There is an old Chinese legend about a couple who had been childless for many years and to whom a son was born.  A fairy godmother told them that they would be granted one wish for their child.  They asked that he should never feel pain.  The godmother told them to think carefully before asking for that and said that she would come back to see them in a couple of days.  The couple had not changed their minds.  They died mercifully before they saw their son grow up to be one of the cruellest of dictators.  Never having experienced pain himself, he could not imagine what it was like for others.

Christians believe that the God revealed in Jesus does not have to imagine what it is like to be human.  He became a human being so that He knew and knows from the inside as it were, what it is to be one of us.  He places Himself in our shoes.  He is prepared to wear human skin.  That is the meaning of incarnation and the real significance of this feast of Christmas – Emmanuel – God with us and for us.

The great priest poet R S Thomas (no, you are not going to get away without a quote or two from him), sums it all up in more than one of his poems:

“This Xmas, before

an altar of gold

the holly will remind

us how love bleeds”

In another poem, “The Coming”, he puts it like this:

“And God held in his hand

A small globe.  Look, he said.

The son looked.  Far off,

As through water, he saw

A scorched land of fierce

Colour.  The light burned

There ; crusted buildings

Cast their shadows ; a bright

Serpent, a river

Uncoiled itself, radiant

With slime.

On a bare 

Hill a bare tree saddened

The sky.  Many people

Held out their thin arms

To it, as though waiting

For a vanished April

To return to its crossed

Boughs.  The son watched

Them.  Let me go there, he said.”

The cost to God going there is depicted in a poem about the violinist Kreisler whom the poet had gone to hear in Cardiff.  The poem tells of the effort and cost of the playing to the player.  The disciplined effort of concentration is seen in the pulse displayed on his cheek.  Kreisler is a Christ-like figure, suffering for his audience through his art.

“This player who so beautifully suffered

For each of us upon his instrument.”

And then he continues,

“So it must have been on Calvary

In the fiercer light of the thorns’ halo:

The men standing by and that one figure,

The hands bleeding, the mind bruised but calm,

Making such music as lives still.

And no one daring to interrupt 

Because it was himself that he played 

And closer than all of them the God listened.”

The cost to God of becoming human is nothing less than being willing to suffer and to die because of His great love for us.

What then of us and the nation in which we live, as Europe faces the largest refugee crisis since the Second World War?

The debate seems to be centred on how many refugees we should accept.  We forget to ask or perhaps we choose to forget why there are so many refugees in the first place.  As one Somali poet puts it, “Why does a mother put her children at risk in a flimsy dinghy on the open sea?  It is because she believes the sea is safer than the land”.

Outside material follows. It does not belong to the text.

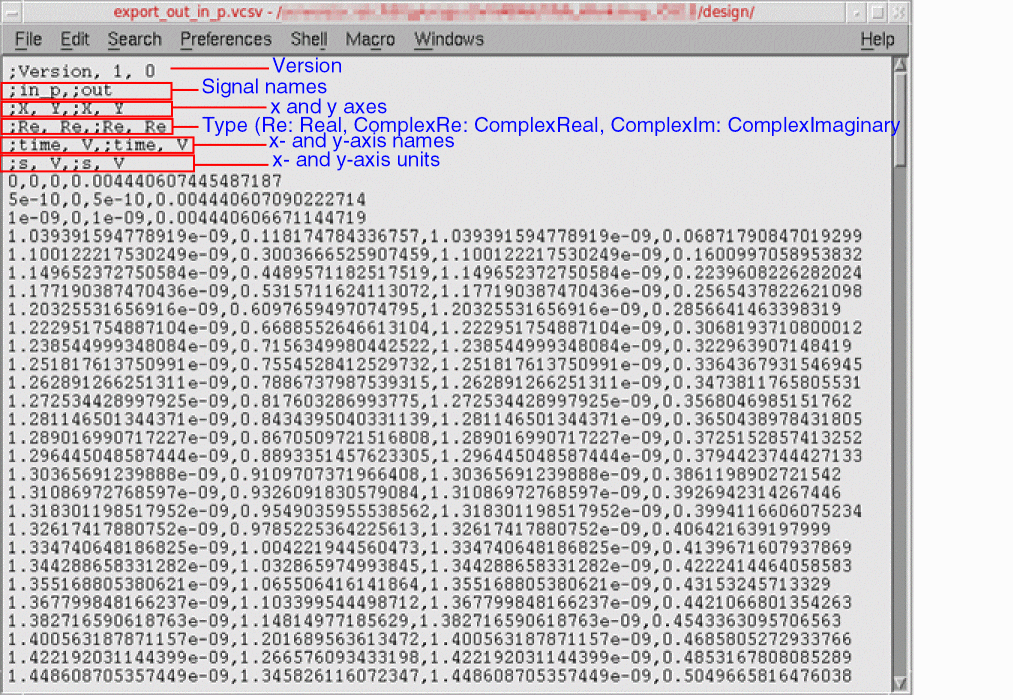The image size is (1013, 700).
Task: Open the File menu
Action: 28,40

These are people fleeing persecution and death in Syria and Afghanistan where British involvement is certainly in part responsible for the crisis.  Meanwhile, Jordan and Lebanon have four million people in refugee camps, countries a hundred times smaller than Europe, and we quibble about twenty thousand.  Is not that a failure of imagination on our part?  What must it be like after a perilous journey to arrive penniless, friendless and hopeless in a foreign country?

And where is our sense of proportion?  Five hundred million people live in the European Union – a million refugees have fled – less than a quarter of one percent of the total population of Europe.

And as we come to worship the God revealed in the Christ child, the irony is that a few weeks later, He too faced persecution and had to flee to Egypt.  That is why God can so easily put Himself in the shoes not just of the human race but more particularly of refugees, for He too was once a refugee.